▶ TASKS TO CARRY OUT
(1) List every username that appears in a post heading of the forum thread, giving each name once.
(2) In the forum thread, substitute "reassembled" for "rebuilt" and write out the passage from "I had rebuilt" to "it in here.".
(3) According to the forum thread, what is the file name of the latest audio codecs downloaded from realtek.com?

▶ DOCUMENT SEGMENT
'''
The realtek sound manager on my computer looks as shown in the attached picture. It shows microphone both on the top & the bottom panels.

What does yours look like?


----------



## Niram (Jun 20, 2009)

almost the same, but I don't have the line in/mic in option, just audio input and digital input... and no microphone on top, just line ins and colored jacks

and when I select the stereo mix it records the music on my comp full sound, the windows recorder jumps like a mofo and records the full sound from the speakers, but absolutely none from me and my voice


----------



## Balious (Oct 31, 2009)

> Your issue is not clear to me. What software are you using to record sounds? Can you select stereomix or microphone from within the software?


I use Fraps to record videos and no I can't select anything in there about mic or stereo mix. Just has the options of Detect best sound input and Use Windows input for it.

I had rebuilt my computer since I last posted and haven't used the link again. I figured as stereo mix is my problem with recording I post it in here.

I am right now using HDMI sound. I can seem to record sound and my microphone together without killing anyones ears. But the problem I have now is the microphone seems above average for sound while the ingame sounds can rarely be heard. Basically I want to make the ingame sound a little more louder so it be perfect for recording. I tried turning the volume on my devices lower to max but it doesn't do anything.


----------



## vb10000 (Dec 15, 2009)

Are you sure that you have loaded the latest & correct Realtek drivers?

Other than that I have exhausted my knowledge on this matter. I suggest you keep emailing Realtek until they respond with a solution. For my email on one day, I usually got a response from them the next morning.

Good luck!!


----------



## vb10000 (Dec 15, 2009)

I just downloaded the latest audio codecs from realtek.com. The file name is "WDM_R240.exe" & it is meant for Windows XP. Here is the realtek link: 

http://www.realtek.com/downloads/downloadsView.aspx?Langid=1&PNid=24&PFid=24&Level=4&Conn=3&DownTypeID=3&GetDown=false


----------
'''
▶ STORED DATA
'''
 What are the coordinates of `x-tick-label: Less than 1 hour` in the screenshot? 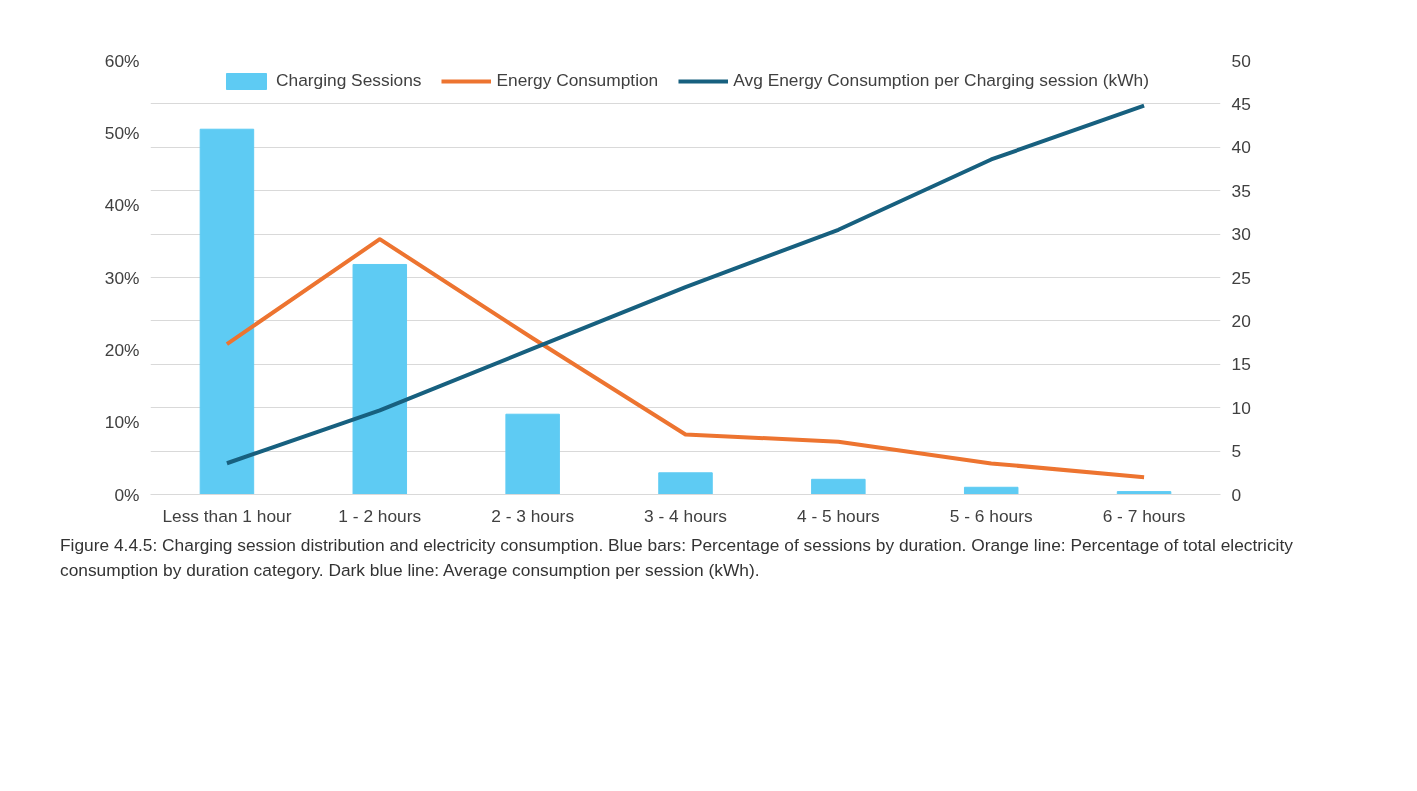 It's located at (227, 516).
'''
▶ RESPONSES IN ORDER
(1) Niram, Balious, vb10000

(2)
I had reassembled my computer since I last posted and haven't used the link again. I figured as stereo mix is my problem with recording I post it in here.

(3) WDM_R240.exe